= Karen Engle =

American legal scholar

Karen Engle (born 1962) is the Minerva House Drysdale Regents Chair in Law and Founder and Co-director of the Bernard and Audre Rapoport Center for Human Rights and Justice at The University of Texas at Austin School of Law. She is also an affiliated faculty member of Latin American Studies and of Women's and Gender Studies. She teaches courses and specialized seminars in public international law, international human rights law, and legal theory.

Professor Engle writes on the interaction between social movements and law, particularly in the fields of international human rights law, international criminal law, and Latin American law. She is author of numerous scholarly articles and of The Grip of Sexual Violence in Conflict: Feminist Interventions in International Law (Stanford University Press, 2020) as well as The Elusive Promise of Indigenous Development: Rights, Culture, Strategy (Duke University Press, 2010), which received the Best Book Award from the American Political Science Association Section on Human Rights. She is co-editor of Anti-Impunity and the Human Rights Agenda (Cambridge University Press, 2016) and After Identity: A Reader in Law and Culture (Routledge, 1995).

Professor Engle received her J.D. magna cum laude from Harvard Law School and a B.A. with honors from Baylor University. Following law school, she clerked for Judge Jerre S. Williams on the 5th Circuit Court of Appeals, and then served as a post-doctoral Ford Fellow in Public International Law at Harvard Law School. She was Professor of Law at the University of Utah prior to joining the University of Texas in 2002.

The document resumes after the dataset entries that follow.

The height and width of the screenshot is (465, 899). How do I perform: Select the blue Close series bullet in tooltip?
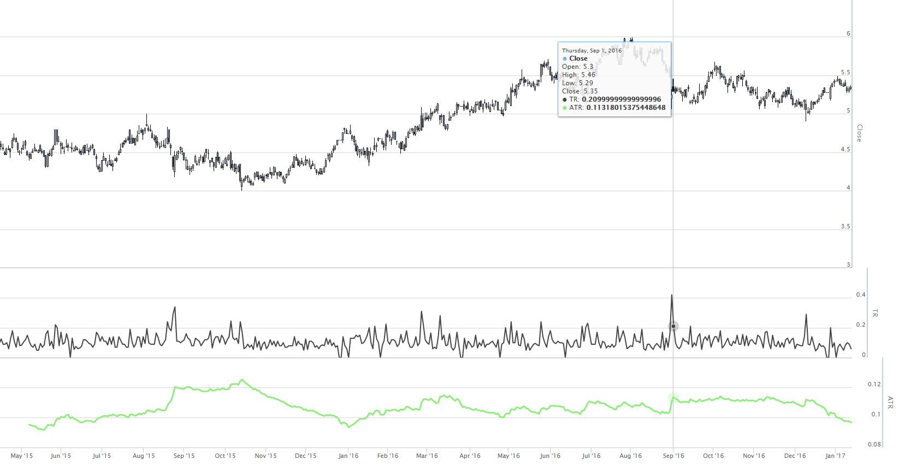coord(565,58)
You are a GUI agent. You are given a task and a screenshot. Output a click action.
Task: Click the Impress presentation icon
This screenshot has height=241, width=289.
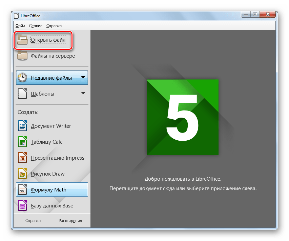coord(22,158)
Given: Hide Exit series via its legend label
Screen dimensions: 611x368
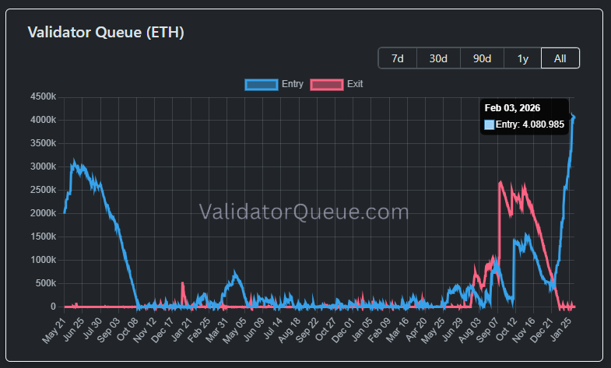Looking at the screenshot, I should (355, 84).
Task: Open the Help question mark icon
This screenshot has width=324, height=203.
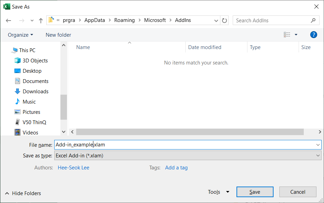Action: tap(313, 35)
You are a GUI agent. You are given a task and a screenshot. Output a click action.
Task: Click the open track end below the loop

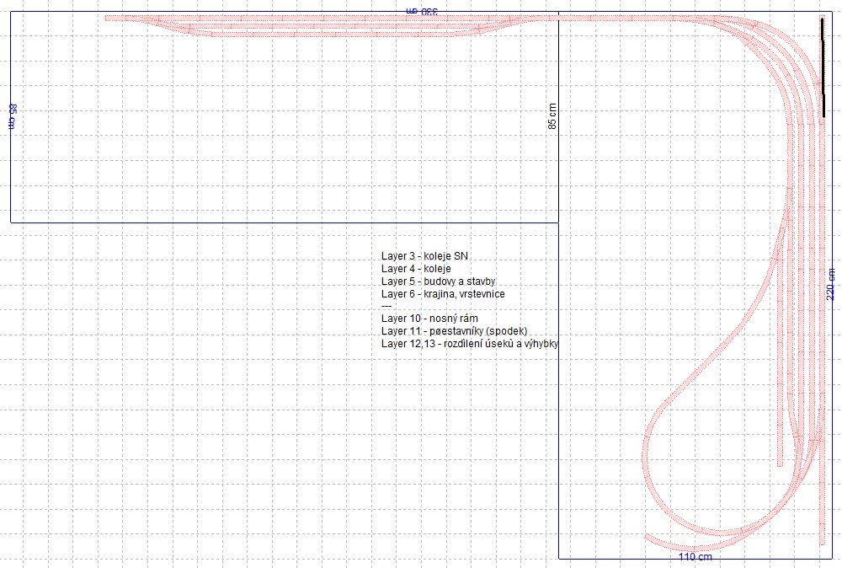tap(647, 536)
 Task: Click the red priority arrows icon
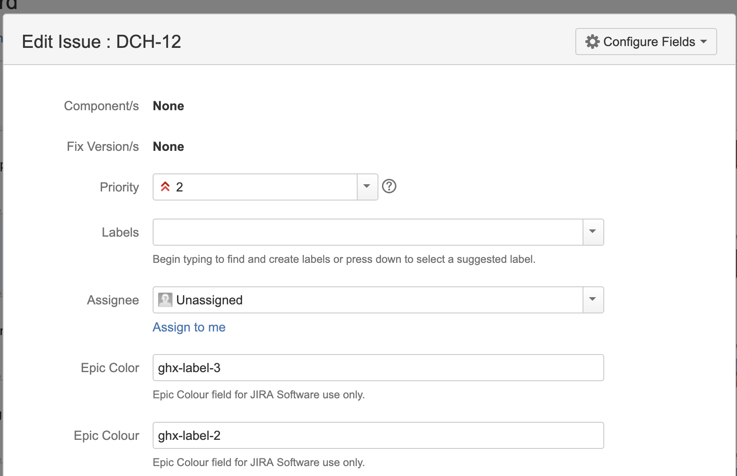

Engle received a Bellagio Residency Fellowship from the Rockefeller Foundation in 2009 and an assignment as a Fulbright Senior Specialist in Bogotá in 2010. In 2016–17, she was the Deborah Lunder and Alan Ezekowitz Founders’ Circle Member at the Institute for Advanced Study in Princeton. She has taught at a number of universities around the world and, most recently, was a visiting professor at Harvard Law School in 2018.